We talked with Mayda ahead of her show with Venus DeMars and Ingeborg von Agassiz at The Cedar on June 29 about communicating through music, her upcoming one woman show, and breaking down social and political barriers. Read the full interview below and get tickets and more information about the show here.
Can you give us a little background on yourself and your roots as a musician in Minnesota?
I was adopted from Korea when I was 3/4 months old. I grew up mainly in St. Paul. I started to love music dancing in the crib; searching through blues and funk music owned by my relatives in Southern Country Virginia; then intensely playing classical piano from the age of 5 yrs to trying to find my own voice by blending my favorite contemporary artists with my favorite older artists such as Nirvana, NIN, Sly and the Family Stone, Beck, the Velvet Underground, Jimi Hendrix, and Big Mama Thornton etc.
A lot of your music features themes of justice and resiliency. How does the songwriting process help you cope with feelings of injustice?
One of the main reasons I write music is to communicate. I feel that I have the hardest time getting my points across by just talking, so music allows me to be open, honest and creative. Plus, music is universal. Not everyone understands English or other languages by them selves. However, with music, everyone knows that a major chord translates to happiness; everyone understands that minor evokes discontentment or sadness. With the power of music on its own, I can “speak” to a broader audience then just English speakers, or Midwesterners for that matter. To be able to connect with more people, HELPS ME to feel more complete. I would hope that would be the same for others no matter who you are no matter who you identify with. When you connect with others, you open up the doors for understanding. Maybe that would lead to more empathetic conversations than ignorance and war. Being able to perform my own music, makes me strong enough to get through hardships from my internal to external.

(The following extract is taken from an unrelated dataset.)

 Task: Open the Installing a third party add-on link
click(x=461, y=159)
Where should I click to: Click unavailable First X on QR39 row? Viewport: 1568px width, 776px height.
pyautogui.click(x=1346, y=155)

What about the current state of the world is motivating you to speak out?
I think that EVERYONE is not happy with the way things are panning out. The events that are occurring are so appalling to a point where some people are protesting, some people are speechless, some people are so distraught but still go about their life. Murders, Unjustful law decisions, corruption of police and government… I understand why some people especially celebrities and highly regarded artists are taking their own lives. A lot of those people I have followed, adored and looked up to for my own art and humanness. They all had something to say but had a hard time getting enough to continue. I am a person who will just keep climbing if the wall keeps on getting higher. You put a door in front of me, I will kick it.
You have a one woman show coming up called “ReMayda’d 2.0” July 12-15 at The Bryant Lake Bowl. Can you talk a little bit about the concept and how the project began?

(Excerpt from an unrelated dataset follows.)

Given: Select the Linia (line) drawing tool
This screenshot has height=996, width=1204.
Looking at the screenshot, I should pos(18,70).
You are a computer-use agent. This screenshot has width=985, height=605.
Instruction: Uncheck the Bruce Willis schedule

I have always been a fan of skit comedy like SNL. Gilda Radner, Lucille Ball, the Golden Girls and Judy Garland were my women idols. I woke up to them for comedy and performance. I started working at the Guthrie Theater in 2012. I was able to see most of the shows. I sat in the back and just soaked it up like a sponge. M. Butterfly starring Randy Reyes was the game changer for me. At that point I started writing skits. Music was not enough for me to tell my story, so I started writing little scenes. I knew that I didn’t want to write a linear play, but something more like SNL with a story line. I took my need to say who I am and ran with it to the theater.

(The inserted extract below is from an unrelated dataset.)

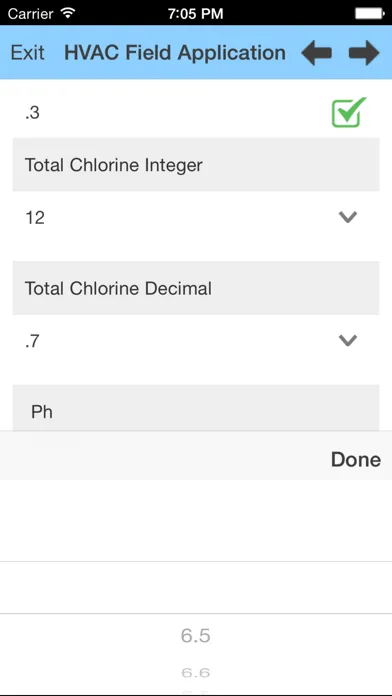Tap the Wi-Fi status icon

[x=68, y=13]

How does it feel to have a platform to tell your story in a new way?
It is amazing. I feel very lucky to even have the chance to step on a stage for music and theater.
What can people expect from your performance at The Cedar?
You can expect a funky pop rocking realness with human imperfection. (And the bassist is really cute)
What feels special to you about being a part of this lineup with Venus DeMars and Ingeborg von Agassiz?
I am super honored. This is a very eclectic trio. I am nervous to stand with these 2 amazing artists.
Your music is known for its diverse range of influences and sounds. What’s been influencing you lately?
Lately, the shamelessness and bravado of some of the female rappers and the talent of producers are keeping me on my toes.